Committee co-chair Sen. Danny Carroll, R-Paducah, and former law enforcement officer used his interrogation skills on Beshear. He asked him why Conway settled the case for $24 million days before he left office, when both he and former Attorney General Greg Stumbo, who filed the suit, said Kentucky could get a billion dollars from Purdue Pharma.

Beshear answered that the $24 million was more than the $20 million Canada received in its lawsuit, or the $10 million West Virginia settlement, or the $19.5 million reached in a settlement with 26 states and the District of Columbia.

Carroll also questioned Beshear about his role in the suit while he was working at Stites and Harbison who represented the drug-maker.

“I was not a part of any settlement talks, I wasn’t part of the case at all,” he said.

Carroll then asked Beshear about the contract with an outside law firm to represent the Attorney General’s office in the Purdue Pharma case, which Beshear said he did not sign.

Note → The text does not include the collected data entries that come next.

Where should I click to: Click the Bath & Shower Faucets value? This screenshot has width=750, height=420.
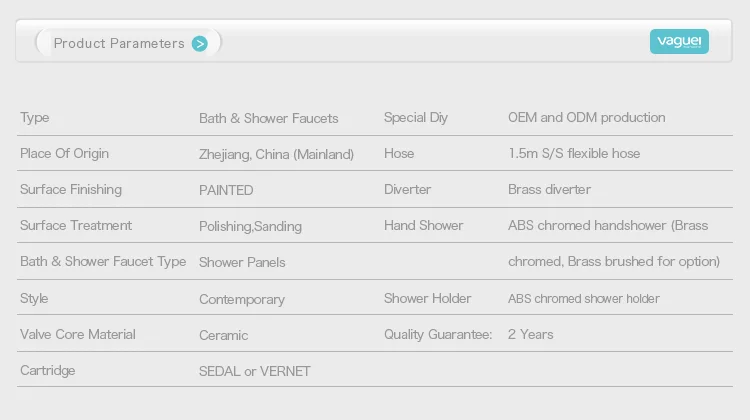coord(268,118)
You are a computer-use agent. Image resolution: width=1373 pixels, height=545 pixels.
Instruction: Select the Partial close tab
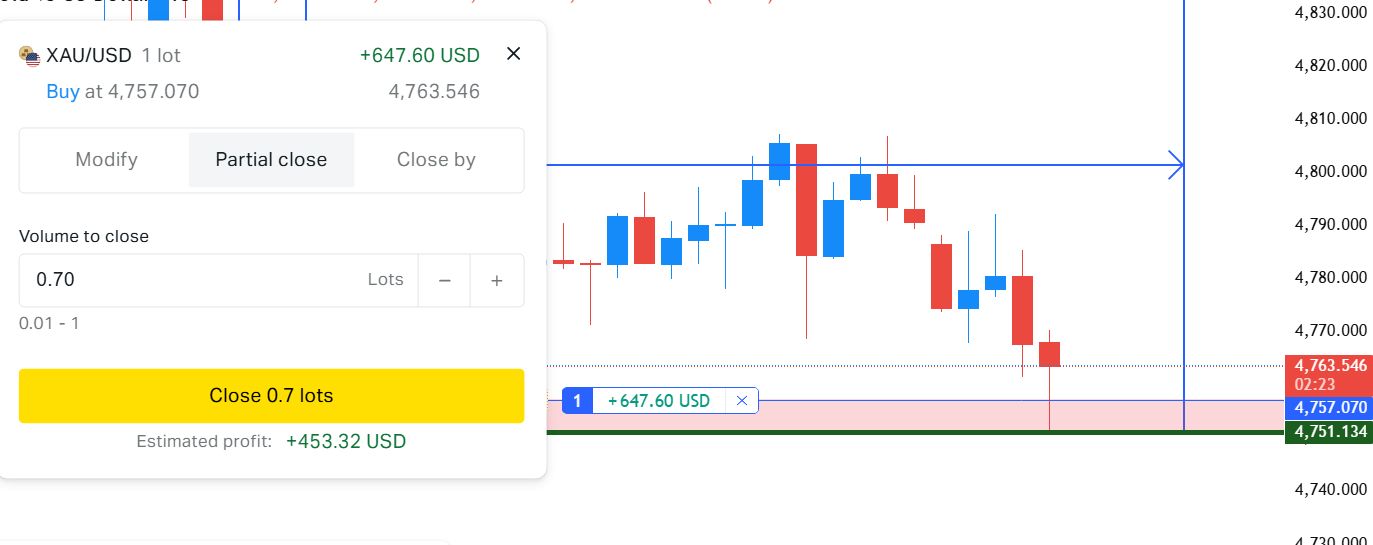pyautogui.click(x=271, y=160)
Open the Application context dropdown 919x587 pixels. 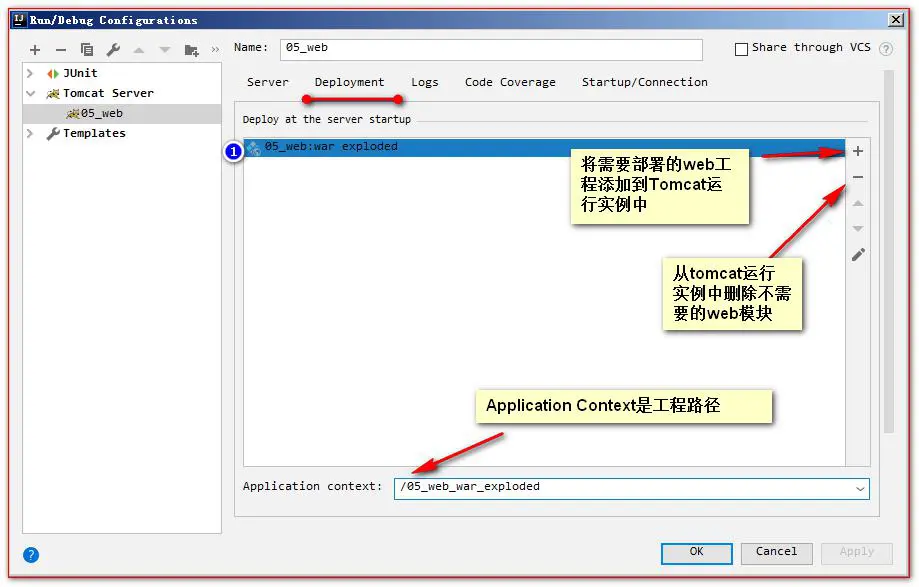pos(860,488)
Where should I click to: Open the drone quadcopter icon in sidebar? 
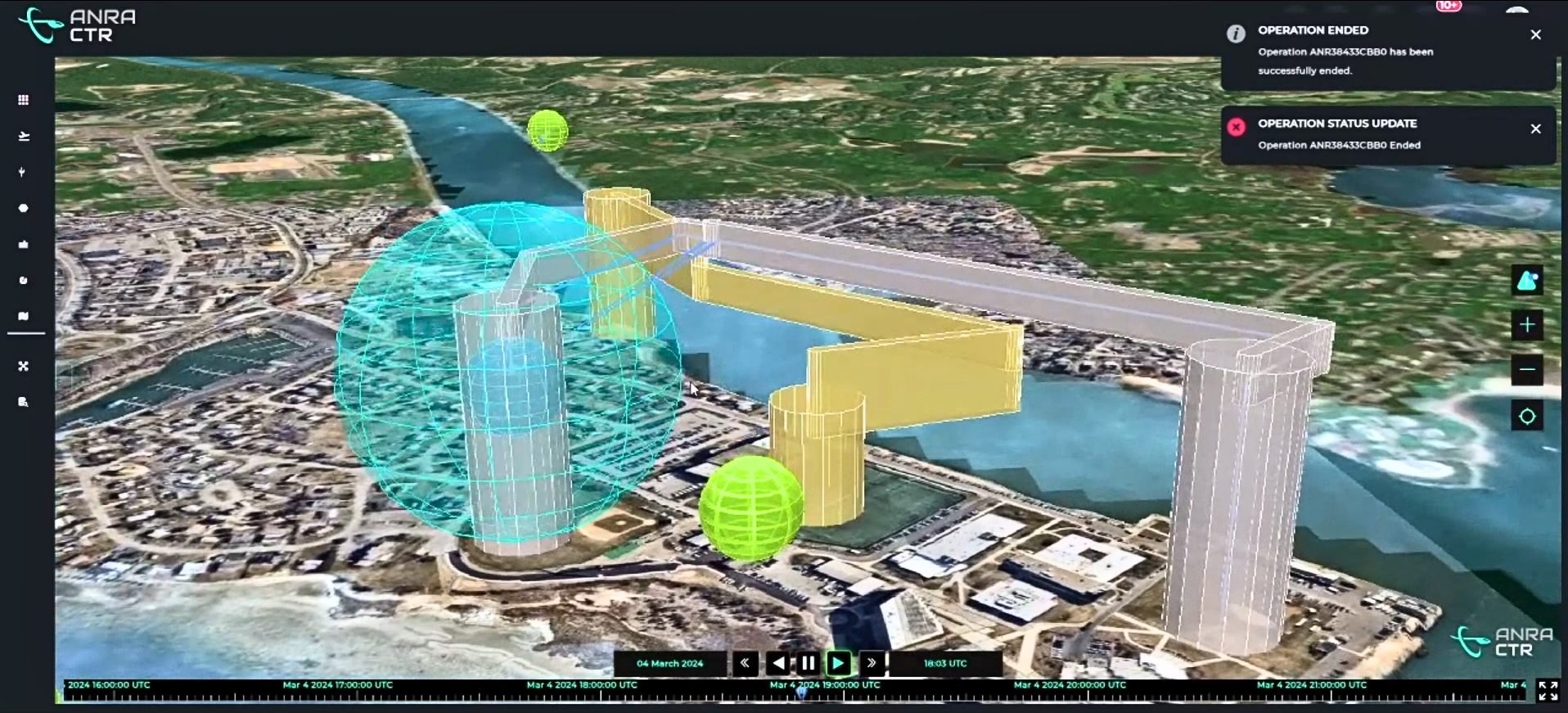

“Do you not have knowledge of what goes on in your office?” Carroll asked.

“I have knowledge about what goes on in my office, but I specifically made the decision to not be a part of anything having to do with Purdue,” Beshear said.

Beshear told the panel he had never seen a constitutional officer treated like he was at the meeting.

Carroll asked him numerous other questions about his former employer and for details of the Purdue Pharma case to which Beshear kept responding he was not involved in any way with the case while at the law firm and stayed away from it when he took office to avoid a potential conflict of interest.

After his appearance, Beshear told reporters he had come to the committee to talk about the opioid crisis but “certain members of the legislature are more interested in playing politics than in holding drug companies accountable. Shame on them.”

He said other lawmakers, including Republicans, were as stunned and uncomfortable as he was over the line of questioning.

“Drugs don’t care if you are a Democrat or a Republican, or an Independent, they’ll kill you just the same,” he said. “We’ve got to be united, and shame on those who won’t join us.

“We heard more conspiracy theories today than I think were included in the movie JFK,” Beshear said. “And to throw those around, when we’re dealing with the drug epidemic, is grossly irresponsible.”

He also accused the Finance and Administration Cabinet for not taking action after his contract was submitted. “Four people a day die of overdoses in Kentucky. Finance has let 21 days pass. Eighty-four people have died during that time.”

Following the meeting, Carroll hinted that Beshear will be back before the panel soon enough.

“This committee does have the authority to subpoena, and to put witnesses under oath,” he said. “There will be discussions within this committee as to whether or not to subpoena General Beshear to come back and finish answering the questions we have for him.”

During the meeting, Carroll, who is not a lawyer, asked Beshear several detailed questions about legal procedures. Since Beshear and Gov. Matt Bevin have an ongoing feud, when asked if the Governor’s office assisted him, he replied, “In gathering information, yes, and the Justice Cabinet.”

Carroll said he had major concerns from the beginning about the settlement.

“I don’t have any aspirations for higher office, but I guess the investigator in me took over when I started looking into this. Twenty-four years in law enforcement tells me that there is a lot of suspicion here that needs to be followed up on.

“I think it’s important for the people of the Commonwealth to know all this. In the end, if everything comes out and it’s all a just coincidences, fine, we’ll move on.”